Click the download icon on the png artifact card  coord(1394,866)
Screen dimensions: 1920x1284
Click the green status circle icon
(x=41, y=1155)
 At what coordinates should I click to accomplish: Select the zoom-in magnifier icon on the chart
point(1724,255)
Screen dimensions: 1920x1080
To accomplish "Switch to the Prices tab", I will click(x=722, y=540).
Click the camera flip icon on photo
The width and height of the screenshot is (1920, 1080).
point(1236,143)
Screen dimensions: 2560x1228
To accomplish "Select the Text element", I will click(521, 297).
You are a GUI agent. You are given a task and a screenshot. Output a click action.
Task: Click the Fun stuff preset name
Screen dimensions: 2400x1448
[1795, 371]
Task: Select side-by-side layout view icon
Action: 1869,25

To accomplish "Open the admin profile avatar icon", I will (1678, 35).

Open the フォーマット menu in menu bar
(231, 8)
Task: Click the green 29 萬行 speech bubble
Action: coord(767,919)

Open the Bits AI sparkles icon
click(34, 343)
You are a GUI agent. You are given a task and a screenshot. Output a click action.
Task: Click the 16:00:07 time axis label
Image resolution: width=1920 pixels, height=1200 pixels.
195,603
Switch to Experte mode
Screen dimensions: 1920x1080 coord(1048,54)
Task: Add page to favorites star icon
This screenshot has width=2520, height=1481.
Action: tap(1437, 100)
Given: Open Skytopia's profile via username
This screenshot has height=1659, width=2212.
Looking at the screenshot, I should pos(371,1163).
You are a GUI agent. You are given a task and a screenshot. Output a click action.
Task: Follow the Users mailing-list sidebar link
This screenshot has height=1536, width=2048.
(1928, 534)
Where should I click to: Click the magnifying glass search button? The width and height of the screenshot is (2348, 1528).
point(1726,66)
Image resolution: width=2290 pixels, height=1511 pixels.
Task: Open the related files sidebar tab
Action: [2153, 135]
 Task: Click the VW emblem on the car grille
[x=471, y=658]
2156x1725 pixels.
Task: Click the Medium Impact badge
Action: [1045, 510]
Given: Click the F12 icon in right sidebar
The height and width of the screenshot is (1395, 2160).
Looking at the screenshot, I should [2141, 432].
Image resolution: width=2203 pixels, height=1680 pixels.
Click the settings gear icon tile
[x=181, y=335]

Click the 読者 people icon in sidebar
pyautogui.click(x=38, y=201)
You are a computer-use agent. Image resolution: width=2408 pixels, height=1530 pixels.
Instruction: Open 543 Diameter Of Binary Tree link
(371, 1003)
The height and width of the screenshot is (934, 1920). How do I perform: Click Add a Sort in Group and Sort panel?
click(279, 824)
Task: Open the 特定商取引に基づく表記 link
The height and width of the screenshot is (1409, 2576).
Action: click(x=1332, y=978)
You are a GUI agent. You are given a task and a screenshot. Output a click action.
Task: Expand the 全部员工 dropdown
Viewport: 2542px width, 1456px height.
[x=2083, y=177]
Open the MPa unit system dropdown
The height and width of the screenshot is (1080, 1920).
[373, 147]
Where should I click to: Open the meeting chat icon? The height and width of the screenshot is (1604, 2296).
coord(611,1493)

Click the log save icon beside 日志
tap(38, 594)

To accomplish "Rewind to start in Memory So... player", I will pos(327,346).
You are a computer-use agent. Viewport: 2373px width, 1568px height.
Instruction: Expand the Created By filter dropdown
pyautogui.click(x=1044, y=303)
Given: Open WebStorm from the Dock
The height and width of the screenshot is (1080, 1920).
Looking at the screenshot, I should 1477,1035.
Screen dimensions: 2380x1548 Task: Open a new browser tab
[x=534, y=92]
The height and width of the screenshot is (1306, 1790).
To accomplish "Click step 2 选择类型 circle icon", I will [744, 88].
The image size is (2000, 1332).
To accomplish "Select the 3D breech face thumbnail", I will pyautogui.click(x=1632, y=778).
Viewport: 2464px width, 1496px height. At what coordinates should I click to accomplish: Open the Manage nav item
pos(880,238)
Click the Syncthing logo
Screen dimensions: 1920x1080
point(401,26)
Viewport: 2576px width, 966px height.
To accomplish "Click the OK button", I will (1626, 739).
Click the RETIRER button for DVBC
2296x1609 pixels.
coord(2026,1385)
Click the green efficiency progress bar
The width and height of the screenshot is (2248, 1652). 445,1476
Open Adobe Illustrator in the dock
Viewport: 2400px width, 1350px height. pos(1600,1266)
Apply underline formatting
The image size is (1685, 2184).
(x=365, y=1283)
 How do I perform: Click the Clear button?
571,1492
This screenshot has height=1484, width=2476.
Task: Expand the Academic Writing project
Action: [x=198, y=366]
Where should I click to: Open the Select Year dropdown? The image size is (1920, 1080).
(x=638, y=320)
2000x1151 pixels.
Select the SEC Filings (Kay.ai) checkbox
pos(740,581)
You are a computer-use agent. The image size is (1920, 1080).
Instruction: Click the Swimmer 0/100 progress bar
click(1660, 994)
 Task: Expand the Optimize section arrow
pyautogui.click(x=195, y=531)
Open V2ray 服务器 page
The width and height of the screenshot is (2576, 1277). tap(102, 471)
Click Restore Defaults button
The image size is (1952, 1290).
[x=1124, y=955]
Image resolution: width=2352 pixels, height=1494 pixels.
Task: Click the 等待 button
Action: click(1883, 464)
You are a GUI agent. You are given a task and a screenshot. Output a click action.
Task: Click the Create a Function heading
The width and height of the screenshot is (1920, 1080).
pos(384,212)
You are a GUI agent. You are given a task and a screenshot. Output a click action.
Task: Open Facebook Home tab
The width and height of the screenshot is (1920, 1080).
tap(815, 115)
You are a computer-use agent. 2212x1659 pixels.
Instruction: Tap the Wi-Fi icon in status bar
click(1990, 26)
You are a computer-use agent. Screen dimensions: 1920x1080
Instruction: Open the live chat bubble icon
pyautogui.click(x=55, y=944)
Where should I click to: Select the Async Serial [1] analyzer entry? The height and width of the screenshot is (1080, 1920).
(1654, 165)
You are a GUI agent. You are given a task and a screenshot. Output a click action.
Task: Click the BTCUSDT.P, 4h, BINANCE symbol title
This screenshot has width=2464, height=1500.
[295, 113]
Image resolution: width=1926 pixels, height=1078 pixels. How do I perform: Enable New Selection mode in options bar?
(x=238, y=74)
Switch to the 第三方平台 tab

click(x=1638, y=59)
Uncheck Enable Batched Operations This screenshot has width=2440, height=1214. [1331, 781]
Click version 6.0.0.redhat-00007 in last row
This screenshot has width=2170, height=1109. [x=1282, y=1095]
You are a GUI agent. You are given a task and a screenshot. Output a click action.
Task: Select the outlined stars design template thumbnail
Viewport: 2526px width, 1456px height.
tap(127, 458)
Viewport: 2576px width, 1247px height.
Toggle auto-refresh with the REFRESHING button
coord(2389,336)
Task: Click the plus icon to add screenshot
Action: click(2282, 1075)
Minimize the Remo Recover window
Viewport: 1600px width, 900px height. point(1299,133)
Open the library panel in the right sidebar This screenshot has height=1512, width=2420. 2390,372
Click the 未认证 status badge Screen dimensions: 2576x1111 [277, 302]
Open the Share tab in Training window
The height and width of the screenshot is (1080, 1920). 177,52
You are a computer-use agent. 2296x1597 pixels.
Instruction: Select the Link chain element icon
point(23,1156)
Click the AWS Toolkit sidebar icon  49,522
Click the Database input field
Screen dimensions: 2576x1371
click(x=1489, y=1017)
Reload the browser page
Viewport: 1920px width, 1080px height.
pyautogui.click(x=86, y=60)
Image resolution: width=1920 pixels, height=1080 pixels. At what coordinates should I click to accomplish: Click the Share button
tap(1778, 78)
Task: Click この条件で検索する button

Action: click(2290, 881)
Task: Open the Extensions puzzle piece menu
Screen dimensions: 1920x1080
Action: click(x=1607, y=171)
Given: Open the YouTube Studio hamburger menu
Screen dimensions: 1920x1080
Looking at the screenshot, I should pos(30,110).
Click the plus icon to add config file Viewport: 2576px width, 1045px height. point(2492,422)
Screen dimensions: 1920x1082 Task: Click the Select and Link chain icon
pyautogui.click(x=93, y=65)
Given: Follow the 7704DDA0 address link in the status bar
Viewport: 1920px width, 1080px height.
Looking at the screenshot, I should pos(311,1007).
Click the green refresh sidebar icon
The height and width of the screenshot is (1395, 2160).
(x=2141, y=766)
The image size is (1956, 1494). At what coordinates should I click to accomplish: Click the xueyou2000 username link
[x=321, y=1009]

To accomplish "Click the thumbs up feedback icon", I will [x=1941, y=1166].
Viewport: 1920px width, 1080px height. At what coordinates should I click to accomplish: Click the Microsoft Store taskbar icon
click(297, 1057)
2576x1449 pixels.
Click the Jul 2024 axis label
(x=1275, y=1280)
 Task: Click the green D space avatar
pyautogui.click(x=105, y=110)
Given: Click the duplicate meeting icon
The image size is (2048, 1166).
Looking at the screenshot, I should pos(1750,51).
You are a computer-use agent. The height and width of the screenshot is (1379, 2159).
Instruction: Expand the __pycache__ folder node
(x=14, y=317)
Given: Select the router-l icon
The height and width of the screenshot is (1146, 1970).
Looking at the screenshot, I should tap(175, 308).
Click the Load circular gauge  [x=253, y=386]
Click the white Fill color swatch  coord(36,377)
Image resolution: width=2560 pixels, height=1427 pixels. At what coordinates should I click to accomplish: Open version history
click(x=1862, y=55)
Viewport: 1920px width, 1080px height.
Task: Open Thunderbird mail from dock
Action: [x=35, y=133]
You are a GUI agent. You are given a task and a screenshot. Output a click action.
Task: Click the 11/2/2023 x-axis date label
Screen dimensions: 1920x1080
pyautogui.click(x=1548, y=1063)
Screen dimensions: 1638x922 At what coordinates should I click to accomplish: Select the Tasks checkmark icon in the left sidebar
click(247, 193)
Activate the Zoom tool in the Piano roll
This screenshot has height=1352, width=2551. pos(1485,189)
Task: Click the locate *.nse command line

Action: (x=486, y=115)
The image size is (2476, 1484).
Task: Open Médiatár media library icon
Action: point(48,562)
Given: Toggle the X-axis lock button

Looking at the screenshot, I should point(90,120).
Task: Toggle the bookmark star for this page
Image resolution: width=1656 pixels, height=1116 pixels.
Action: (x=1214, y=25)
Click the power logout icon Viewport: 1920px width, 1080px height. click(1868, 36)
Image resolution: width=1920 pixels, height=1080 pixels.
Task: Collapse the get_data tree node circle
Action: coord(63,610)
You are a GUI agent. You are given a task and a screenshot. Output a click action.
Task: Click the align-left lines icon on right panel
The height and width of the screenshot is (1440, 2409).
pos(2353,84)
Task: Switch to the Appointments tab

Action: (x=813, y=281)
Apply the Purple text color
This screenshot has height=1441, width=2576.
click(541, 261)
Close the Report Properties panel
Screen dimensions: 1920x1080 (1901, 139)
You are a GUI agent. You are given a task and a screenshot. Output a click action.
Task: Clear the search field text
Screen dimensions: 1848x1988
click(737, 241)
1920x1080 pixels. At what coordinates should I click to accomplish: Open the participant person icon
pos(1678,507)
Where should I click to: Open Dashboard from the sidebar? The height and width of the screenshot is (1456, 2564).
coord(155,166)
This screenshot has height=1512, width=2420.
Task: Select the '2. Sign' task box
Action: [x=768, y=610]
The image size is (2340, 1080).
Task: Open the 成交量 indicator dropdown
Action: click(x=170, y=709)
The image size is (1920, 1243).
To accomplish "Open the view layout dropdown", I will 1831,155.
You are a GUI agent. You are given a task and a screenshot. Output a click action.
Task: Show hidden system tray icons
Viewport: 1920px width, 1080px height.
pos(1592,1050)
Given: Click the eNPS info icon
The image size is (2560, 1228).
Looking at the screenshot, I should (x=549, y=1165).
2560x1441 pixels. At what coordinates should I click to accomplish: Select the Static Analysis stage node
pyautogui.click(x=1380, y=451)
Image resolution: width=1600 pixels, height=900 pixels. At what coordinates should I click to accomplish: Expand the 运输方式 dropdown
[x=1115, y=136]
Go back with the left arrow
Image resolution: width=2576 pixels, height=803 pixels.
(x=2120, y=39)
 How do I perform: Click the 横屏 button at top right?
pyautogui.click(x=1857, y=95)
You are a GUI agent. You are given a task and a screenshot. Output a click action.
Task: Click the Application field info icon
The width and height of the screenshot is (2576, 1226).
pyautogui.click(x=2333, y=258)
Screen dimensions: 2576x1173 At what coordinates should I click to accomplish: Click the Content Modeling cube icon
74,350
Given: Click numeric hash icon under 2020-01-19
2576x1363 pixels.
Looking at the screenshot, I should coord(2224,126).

----

- Task goal -
In the listing above, find the line containing "Where should I click to: Open the meeting" and the line containing "Given: Open WebStorm from the Dock", then quote both, plus every line between them, exactly as written.

- Output of the task -
Where should I click to: Open the meeting chat icon? The height and width of the screenshot is (1604, 2296).
coord(611,1493)

Click the log save icon beside 日志
tap(38, 594)

To accomplish "Rewind to start in Memory So... player", I will pos(327,346).
You are a computer-use agent. Viewport: 2373px width, 1568px height.
Instruction: Expand the Created By filter dropdown
pyautogui.click(x=1044, y=303)
Given: Open WebStorm from the Dock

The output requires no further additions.